Some players gave Amaechi public support: former Magic teammate Grant Hill said "the fact that John has done this, maybe it will give others the comfort or confidence to come out as well, whether they are playing or retiring." Shaquille O'Neal told the New York Daily News, "If he was on my team, I guess I would have to protect him from the outsiders, I'm not homophobic or anything. I'm not the type who judges people, I wish him well." Charles Barkley said "It shouldn't be a big deal to anybody. I know I've played with gay players and against gay players and it just shouldn't surprise anybody or be any issue."

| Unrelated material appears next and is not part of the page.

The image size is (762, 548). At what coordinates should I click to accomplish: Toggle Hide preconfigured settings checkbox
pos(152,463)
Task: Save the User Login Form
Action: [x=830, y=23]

However, the prevailing public statements from NBA players tended toward an expression of mixed feelings on the matter. Steven Hunter said that he would accept an openly gay teammate "as long as he [didn't] make any advances toward me. As long as he came to play basketball like a man and conducted himself like a good person, I'd be fine with it." That sentiment was echoed, though less tactfully, by Shavlik Randolph, who said that "as long as you don't bring your gayness on me I'm fine. As far as business-wise, I'm sure I could play with him. But I think it would create a little awkwardness in the locker room." Pat Garrity warned that an openly gay player could expect to face both acceptance and hostility from his teammates. He said that "they would have teammates that would accept them for being a good person and a good teammate, and there would be people who would give him a hard time about it. I think that's true if you're playing basketball or in an office job. That's just how the world is right now." LeBron James said, "With teammates you have to be trustworthy, and if you're gay and you're not admitting that you are, then you are not trustworthy. So that's like the No. 1 thing as teammates – we all trust each other.... It's a trust factor, honestly. A big trust factor."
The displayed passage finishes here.